Imigrasi Karawang Gelar Rapat Monev Desa Binaan, Bahas Perluasan Program di Purwakarta

PURWAKARTA – Kantor Imigrasi Kelas I Non TPI Karawang mengadakan Rapat Monitoring dan Evaluasi (Monev) Desa Binaan Imigrasi di Hotel Harper, Purwakarta, Rabu (12/11). Kegiatan ini digelar untuk mengevaluasi pelaksanaan program Desa Binaan Imigrasi di Kabupaten Purwakarta sekaligus membahas perluasan lokus program pada tahun mendatang.

Rapat tersebut diikuti oleh perangkat desa dari Kecamatan Plered, yakni Desa Citeko, Citeko Kaler, Sindangsari, dan Plered. Desa-desa ini merupakan wilayah kantong Pekerja Migran Indonesia (PMI) yang menjadi fokus pembinaan keimigrasian.

Kepala Kantor Imigrasi Karawang, Andro Eka Putra, menegaskan komitmen jajarannya dalam memperluas penyebaran informasi keimigrasian guna melindungi masyarakat dari Tindak Pidana Perdagangan Orang (TPPO) dan Tindak Pidana Penyelundupan Manusia (TPPM).

“Kehadiran Desa Binaan Imigrasi di Kabupaten Purwakarta sangat kami apresiasi.

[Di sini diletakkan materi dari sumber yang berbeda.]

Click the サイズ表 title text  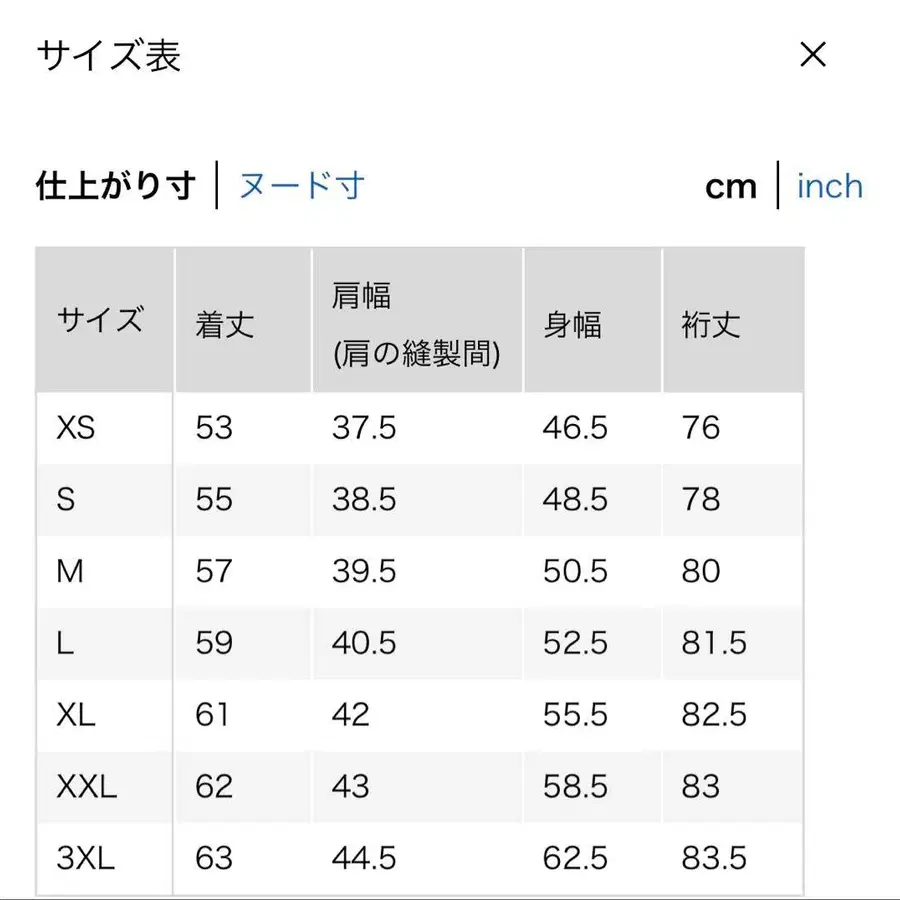click(108, 57)
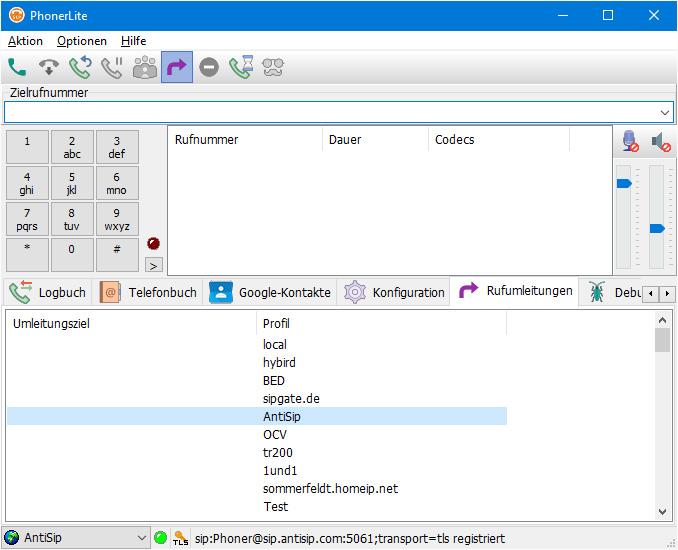The width and height of the screenshot is (678, 550).
Task: Click the conference people icon
Action: [x=145, y=68]
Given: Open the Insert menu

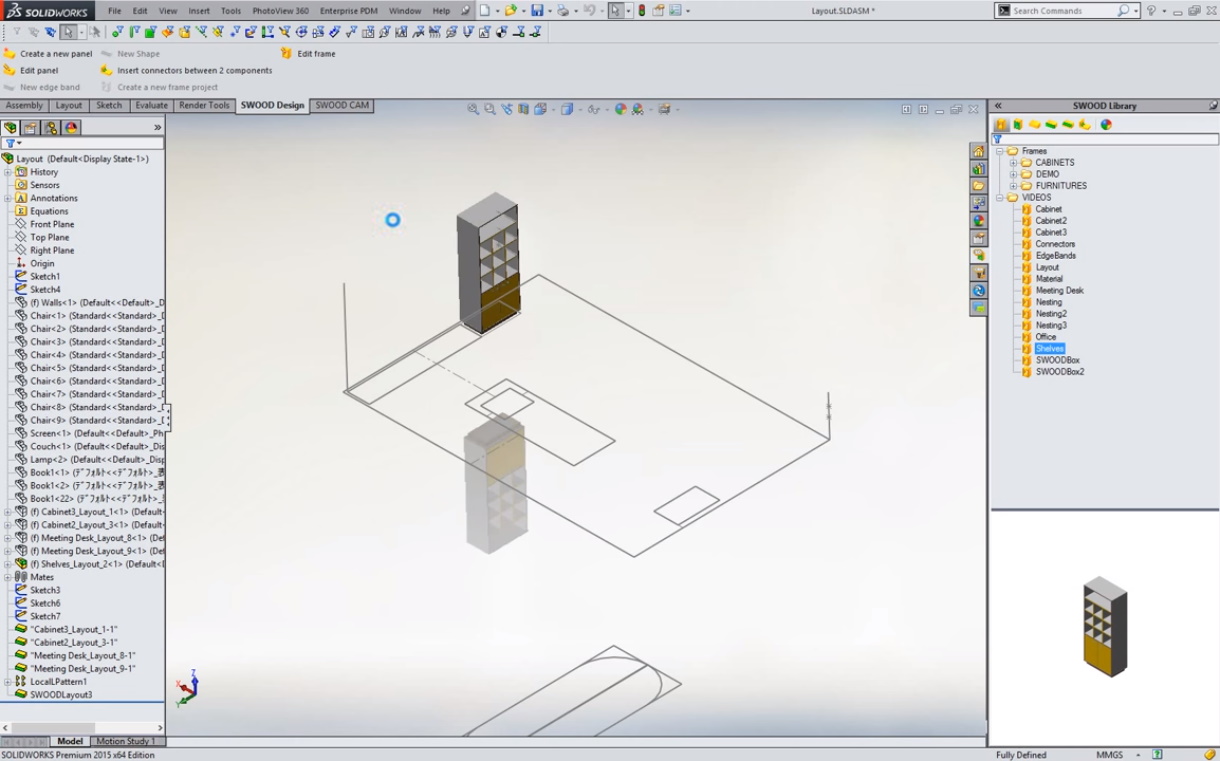Looking at the screenshot, I should [199, 11].
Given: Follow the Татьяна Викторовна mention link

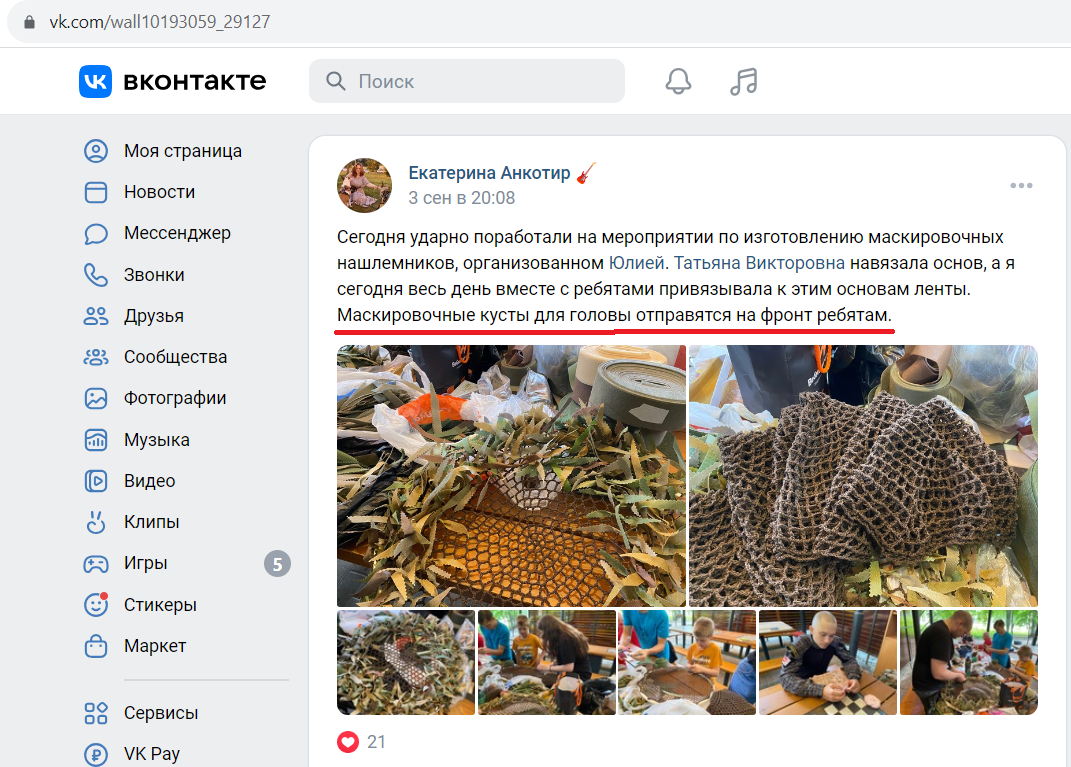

Program ini menjadi perpanjangan tangan Imigrasi Karawang dalam menjangkau masyarakat desa,” ujar Andro.

Ia menambahkan bahwa pada 2025, Desa Citeko telah menjadi lokus pertama Desa Binaan Imigrasi di Purwakarta, dan ke depan program ini diharapkan dapat diperluas ke desa lain agar informasi keimigrasian tersampaikan secara lebih merata.

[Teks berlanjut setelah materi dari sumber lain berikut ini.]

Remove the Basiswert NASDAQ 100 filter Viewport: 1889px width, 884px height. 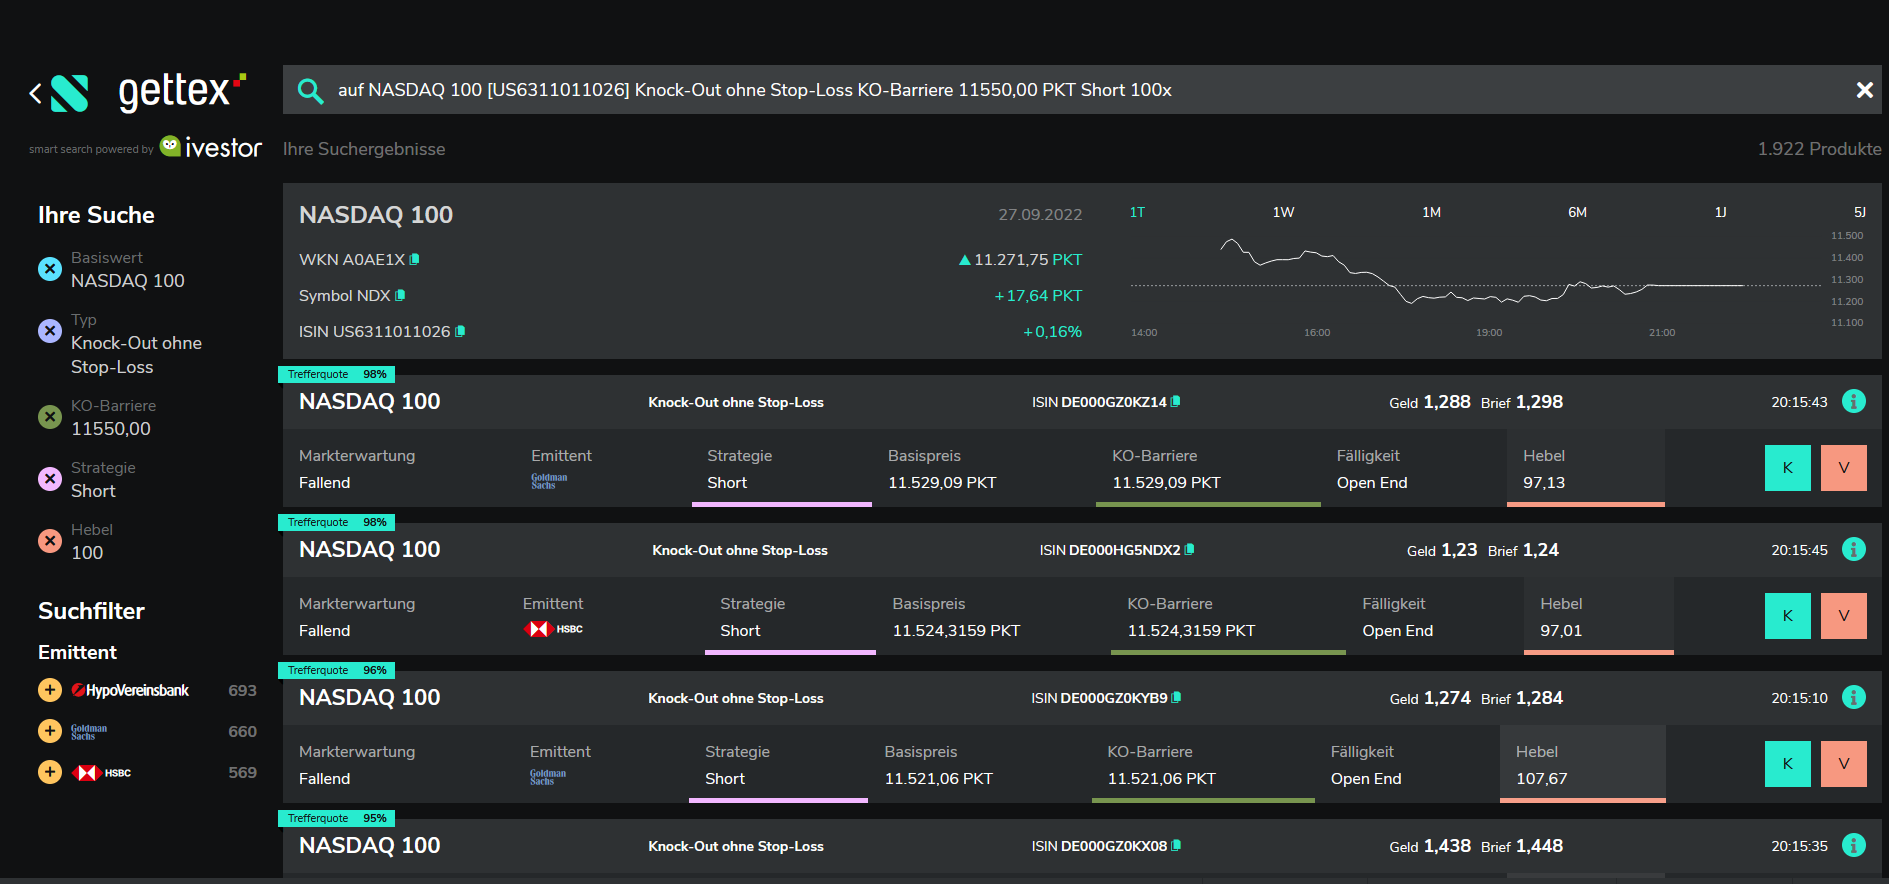pos(50,269)
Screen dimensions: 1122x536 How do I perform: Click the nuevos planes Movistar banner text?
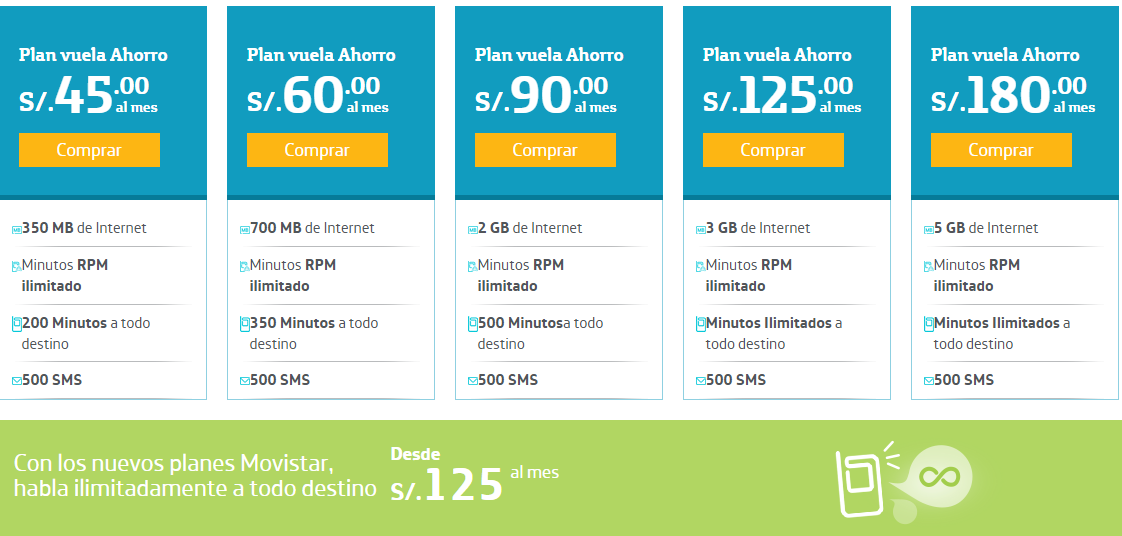coord(195,476)
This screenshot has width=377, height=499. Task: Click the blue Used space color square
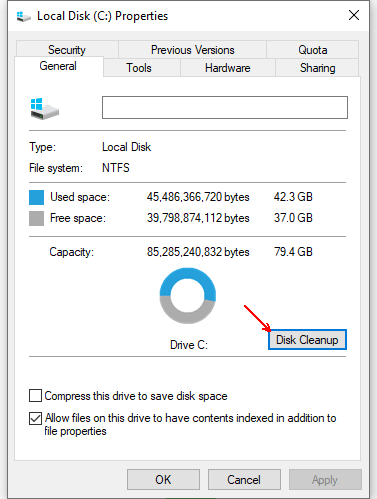pyautogui.click(x=36, y=197)
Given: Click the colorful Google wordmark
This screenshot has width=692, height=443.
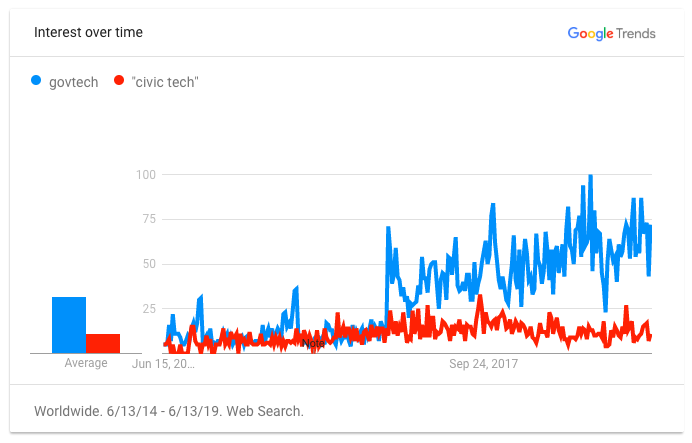Looking at the screenshot, I should (591, 33).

Ketua Panitia Desa Binaan Imigrasi, Madriva Rumadyo Gusmaritno, memaparkan perkembangan program di Desa Citeko, termasuk alur pembentukan dan capaian selama tahun 2025. Kepala Desa Citeko, Riyan Abdillah, juga menyampaikan laporan teknis penyelenggaraan program di wilayahnya.

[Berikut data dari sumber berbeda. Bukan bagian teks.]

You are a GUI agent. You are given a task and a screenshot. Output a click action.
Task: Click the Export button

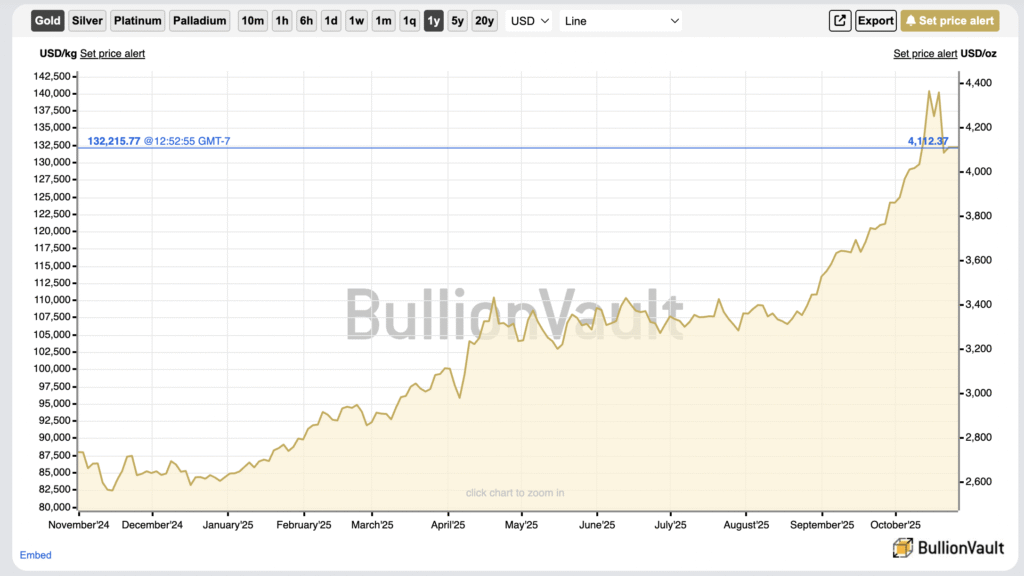point(876,20)
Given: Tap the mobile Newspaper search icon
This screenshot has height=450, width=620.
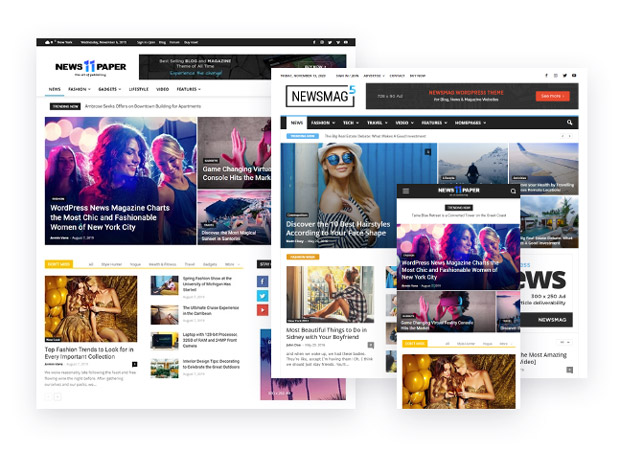Looking at the screenshot, I should click(x=514, y=190).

Rapat ditutup dengan sesi diskusi terbuka yang memberi kesempatan kepada perangkat desa untuk menyampaikan pertanyaan maupun masukan terkait pelaksanaan program.

Imigrasi Karawang berharap program Desa Binaan Imigrasi dapat terus memberikan manfaat bagi masyarakat Purwakarta, terutama dalam upaya pencegahan TPPO dan TPPM.